Career Arena League statistics
- Tackles: 287.5
- Pass breakups: 39
- Interceptions: 21
- Stats at ArenaFan.com

= Dwayne Hollis =

American football player (born 1989)

Dwayne Hollis (born July 7, 1989) is an American professional football defensive back. He played college football at North Carolina Wesleyan College. He has been a member of the Helsinki Roosters, Lehigh Valley Steelhawks, Trenton Freedom, Philadelphia Soul, Shanghai Skywalkers, Atlanta Legends, Albany Empire, Orlando Predators, Corpus Christi Tritons, and Billings Outlaws.

==Early life==
Hollis attended Denbigh High School in Newport News, Virginia.

==College career==
Hollis played for the North Carolina Wesleyan Battling Bishops from 2009 to 2012 and helped the Battling Bishops to 20 wins. As a sophomore, Hollis was named First Team All-USA South Athletic Conference as a Defensive Back. As a junior and senior, Hollis was named First Team All-USA South Athletic Conference as both a kick returner and as a defensive back. Hollis was also named an All-American at defensive back by the American Football Coaches Association.

==Professional career==
Hollis signed with the Helsinki Roosters of Vaahteraliiga in 2013.

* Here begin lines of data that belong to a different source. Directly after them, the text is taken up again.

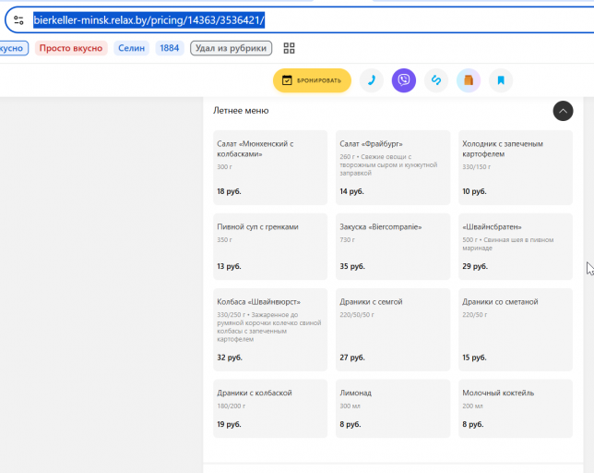The height and width of the screenshot is (473, 594).
Task: Open the bookmarks grid icon
Action: 289,48
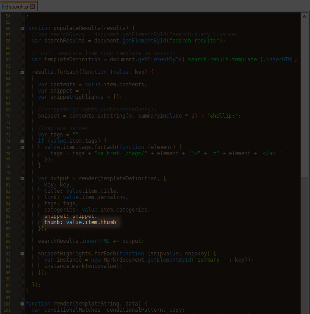Fold the render function at line 100

22,303
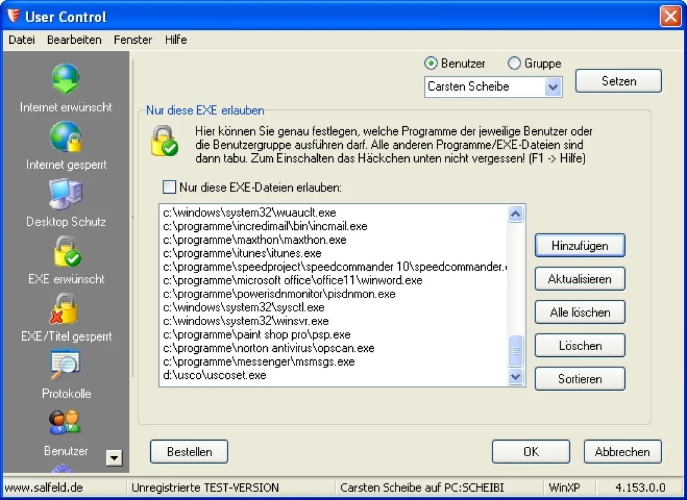687x500 pixels.
Task: Select the itunes.exe entry in the list
Action: click(x=242, y=254)
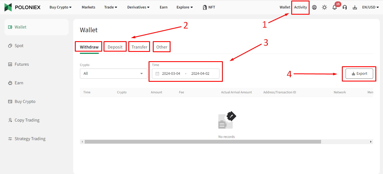Switch to the Deposit tab
This screenshot has height=174, width=383.
click(115, 47)
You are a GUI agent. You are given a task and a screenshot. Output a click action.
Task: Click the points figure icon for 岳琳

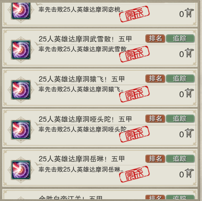[189, 173]
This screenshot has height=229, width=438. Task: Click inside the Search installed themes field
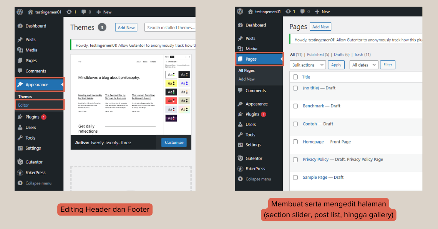pos(169,27)
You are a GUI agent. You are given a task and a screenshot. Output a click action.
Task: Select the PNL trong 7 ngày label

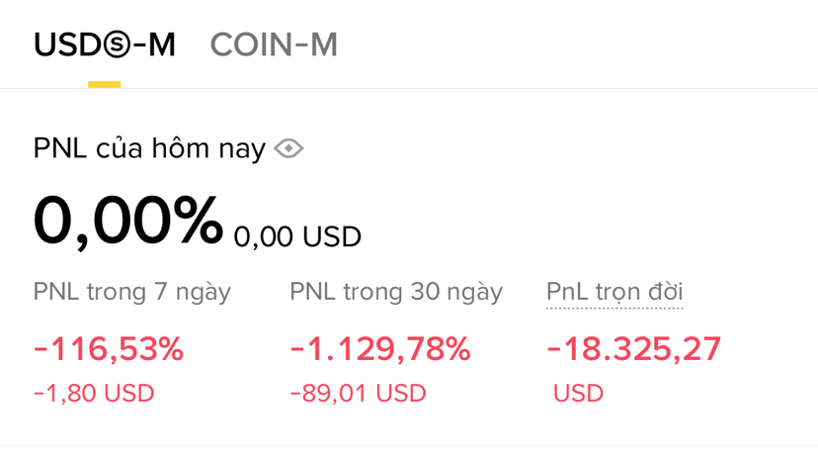click(x=131, y=292)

Hollis returned to the United States in 2014 when he signed with the Lehigh Valley Steelhawks of the Professional Indoor Football League (PIFL). Hollis was named First Team All-League as both a defensive back and kick returner. Hollis was also named the PIFL's Special Teams Player of the Year. Hollis was the only defensive player in the PIFL to lead his team in all-purpose yardage.

Hollis signed with the PIFL's Trenton Freedom for 2015, but he placed on the other league exempt list before the season began.

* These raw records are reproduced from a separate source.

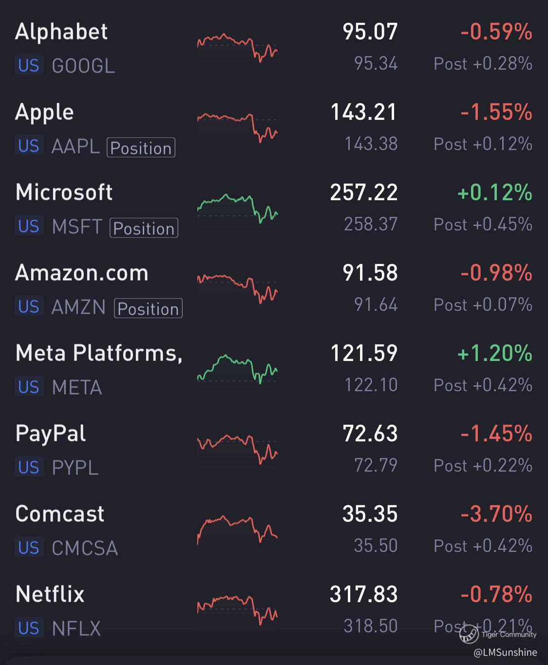This screenshot has width=548, height=665.
Task: Click the US market badge beside META
Action: coord(29,387)

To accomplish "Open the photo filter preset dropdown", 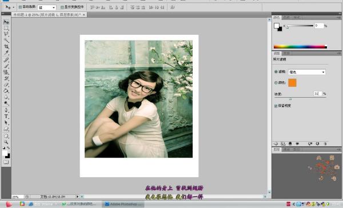I will 306,72.
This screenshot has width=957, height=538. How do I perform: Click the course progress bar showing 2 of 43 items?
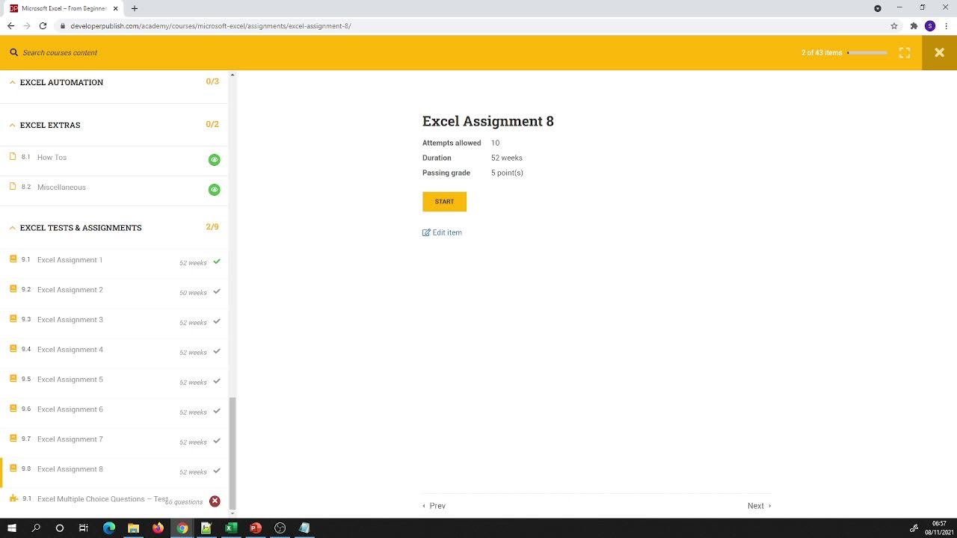867,52
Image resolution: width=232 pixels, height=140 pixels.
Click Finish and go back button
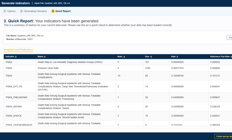[223, 136]
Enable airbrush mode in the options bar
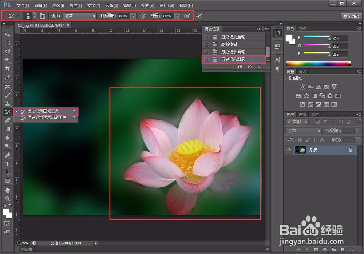 coord(187,16)
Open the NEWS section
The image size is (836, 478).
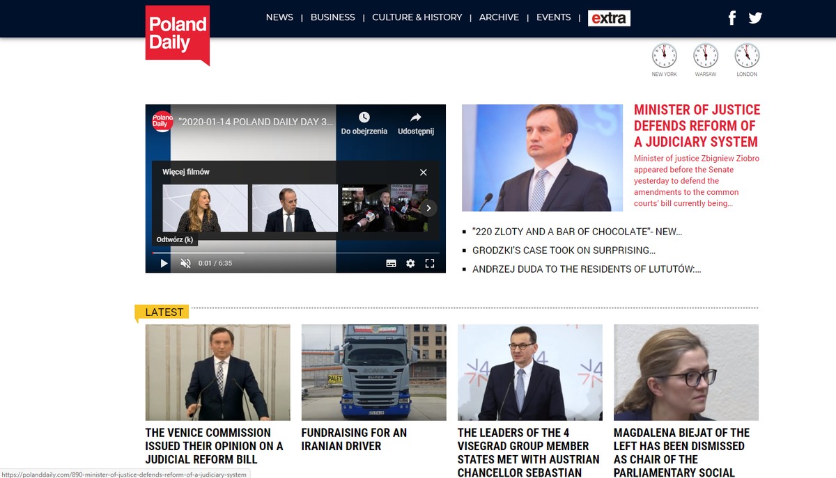[279, 17]

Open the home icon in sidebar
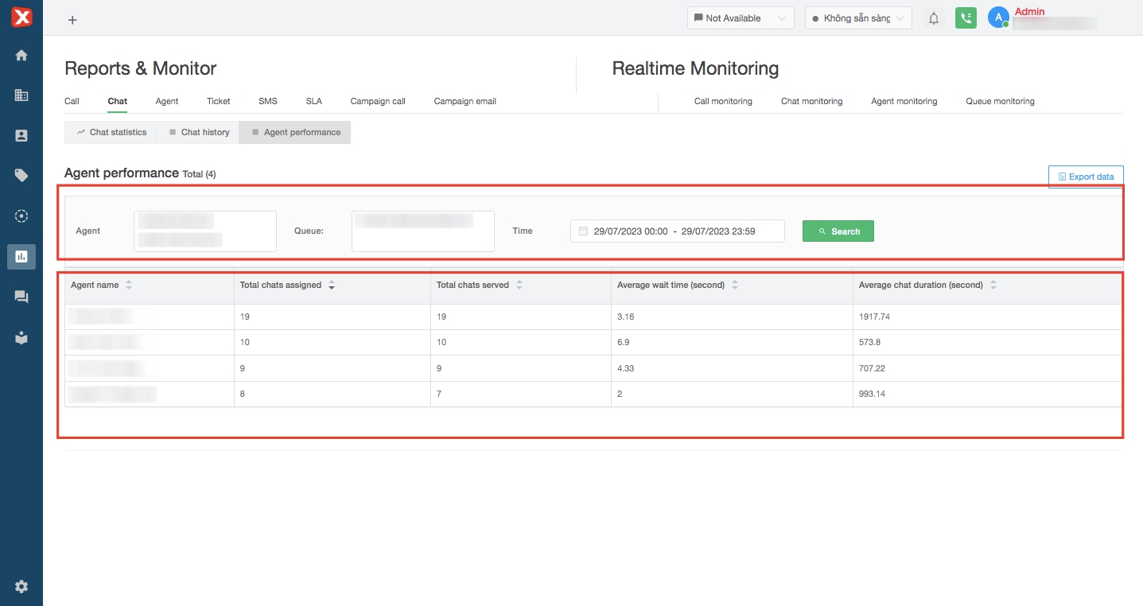pyautogui.click(x=21, y=55)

On October 6, 2014, Hollis was assigned to the Philadelphia Soul of the Arena Football League (AFL). On October 9, 2015, Hollis had his rookie option exercised by the Soul. Hollis was named Second Team All-Arena following the 2016 season. Hollis helped lead the Soul to an ArenaBowl XXIX championship. Hollis was once again assigned to the Soul for the 2017 season. He earned AFL Defensive Back of the Year and First Team All-Arena honors in 2017. On August 26, 2017, the Soul beat the Tampa Bay Storm in ArenaBowl XXX by a score of 44–40.

Hollis was selected by the Shanghai Skywalkers in the third round of the 2016 CAFL draft. He was named an All-Pro South Division All-Star. He is listed on the Skywalkers' roster for the 2018 season.

In 2019, Hollis joined the Alliance of American Football's Atlanta Legends.

Hollis was placed on the league suspension list as a member of the Soul on March 20, 2019, after he signed with the Legends of the AAF. After the AAF suspended football operations, he was activated from league suspension by the Soul on April 6, 2019.

On November 26, 2021, Hollis signed with the Albany Empire of the National Arena League (NAL). On December 5, 2022, Hollis re-signed with the Empire. On May 5, 2023, Hollis was released by the Empire.

On May 8, 2023, Hollis signed with the Orlando Predators of the NAL.

Hollis began the 2025 Arena Football One season as a member of the Corpus Christi Tritons. He was among ten players who left the Tritons on April 29, amid an ongoing investigation into the Tritons' finances.

On May 1, 2025, Hollis signed with the AF1's Billings Outlaws, along with three other former Tritons players.